Pentose Phosphate Pathway, Pyruvate Dehydrogenase & Krebs Cycle Study Notes

Alternative fate for $\text{Glucose}$ /glycolytic intermediates $\text{Glucose-6-P}$ and $\text{Fructose-6-P}$ .
Chief goals, NOT ATP production:
- Generation of large quantities of $\text{NADPH}$ (principal reductant for anabolic / detoxifying reactions).

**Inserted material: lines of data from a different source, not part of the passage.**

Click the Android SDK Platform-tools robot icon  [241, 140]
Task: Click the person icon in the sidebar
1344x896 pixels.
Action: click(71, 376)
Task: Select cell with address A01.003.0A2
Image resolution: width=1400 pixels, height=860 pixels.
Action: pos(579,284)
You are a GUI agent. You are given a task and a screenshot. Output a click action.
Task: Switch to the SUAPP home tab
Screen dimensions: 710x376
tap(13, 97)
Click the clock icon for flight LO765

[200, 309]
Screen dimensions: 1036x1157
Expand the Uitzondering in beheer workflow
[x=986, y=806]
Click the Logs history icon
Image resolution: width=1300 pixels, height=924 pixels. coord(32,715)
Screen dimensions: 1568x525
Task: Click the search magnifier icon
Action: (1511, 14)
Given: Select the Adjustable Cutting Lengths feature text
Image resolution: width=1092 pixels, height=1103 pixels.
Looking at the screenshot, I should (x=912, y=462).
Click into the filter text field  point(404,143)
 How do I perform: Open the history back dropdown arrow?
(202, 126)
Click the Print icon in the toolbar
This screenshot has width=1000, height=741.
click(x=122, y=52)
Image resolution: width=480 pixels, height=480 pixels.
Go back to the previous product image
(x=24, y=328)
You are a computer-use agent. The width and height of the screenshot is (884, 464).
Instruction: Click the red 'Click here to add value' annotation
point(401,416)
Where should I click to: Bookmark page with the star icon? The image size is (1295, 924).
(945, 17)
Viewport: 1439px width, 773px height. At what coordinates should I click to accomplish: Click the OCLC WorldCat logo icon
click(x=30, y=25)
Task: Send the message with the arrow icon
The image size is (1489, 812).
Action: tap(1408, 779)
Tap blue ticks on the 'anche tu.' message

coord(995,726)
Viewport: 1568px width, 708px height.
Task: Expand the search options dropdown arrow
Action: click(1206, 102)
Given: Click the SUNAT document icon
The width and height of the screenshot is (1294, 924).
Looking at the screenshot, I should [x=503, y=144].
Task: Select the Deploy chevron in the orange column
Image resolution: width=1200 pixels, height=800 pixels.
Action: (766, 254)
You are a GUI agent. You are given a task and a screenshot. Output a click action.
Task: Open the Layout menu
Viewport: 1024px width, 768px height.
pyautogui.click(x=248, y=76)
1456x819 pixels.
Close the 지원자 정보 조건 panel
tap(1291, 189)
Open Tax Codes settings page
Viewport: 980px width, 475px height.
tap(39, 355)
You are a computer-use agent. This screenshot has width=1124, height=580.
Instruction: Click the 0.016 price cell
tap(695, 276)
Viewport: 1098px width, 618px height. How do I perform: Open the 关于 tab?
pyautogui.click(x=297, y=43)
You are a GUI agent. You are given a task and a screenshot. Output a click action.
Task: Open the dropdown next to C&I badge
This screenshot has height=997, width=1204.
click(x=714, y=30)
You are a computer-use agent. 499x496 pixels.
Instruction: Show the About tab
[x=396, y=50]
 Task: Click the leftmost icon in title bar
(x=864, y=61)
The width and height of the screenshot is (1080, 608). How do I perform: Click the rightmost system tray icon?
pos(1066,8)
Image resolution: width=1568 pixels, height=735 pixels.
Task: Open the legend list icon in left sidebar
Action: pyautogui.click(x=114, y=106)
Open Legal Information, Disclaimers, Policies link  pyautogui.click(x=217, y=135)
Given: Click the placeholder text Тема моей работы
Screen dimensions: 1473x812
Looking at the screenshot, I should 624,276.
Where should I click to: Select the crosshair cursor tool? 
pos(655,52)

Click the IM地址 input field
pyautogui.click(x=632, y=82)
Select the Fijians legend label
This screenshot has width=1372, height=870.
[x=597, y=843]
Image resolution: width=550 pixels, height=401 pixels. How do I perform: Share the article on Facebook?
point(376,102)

- Provision of $\text{Ribose-5-P}$ for nucleotide & nucleic‐acid synthesis.
Major in animals and non-photosynthetic organisms; photosynthetic organisms obtain additional $\text{NADPH}$ via photosynthesis.

Substrate: $\text{Glucose-6-P}$ .
Step 1 – Dehydrogenation to lactone
- Enzyme: Glucose-6-P dehydrogenase (G6PD).
- $NADP^+$ reduced → $NADPH$ .
- Generates $\delta$ -glucono-lactone.
Lactone hydrolyzed → 6-phosphogluconate.
Step 2 – Dehydrogenation + decarboxylation
- Enzyme: 6-phosphogluconate dehydrogenase.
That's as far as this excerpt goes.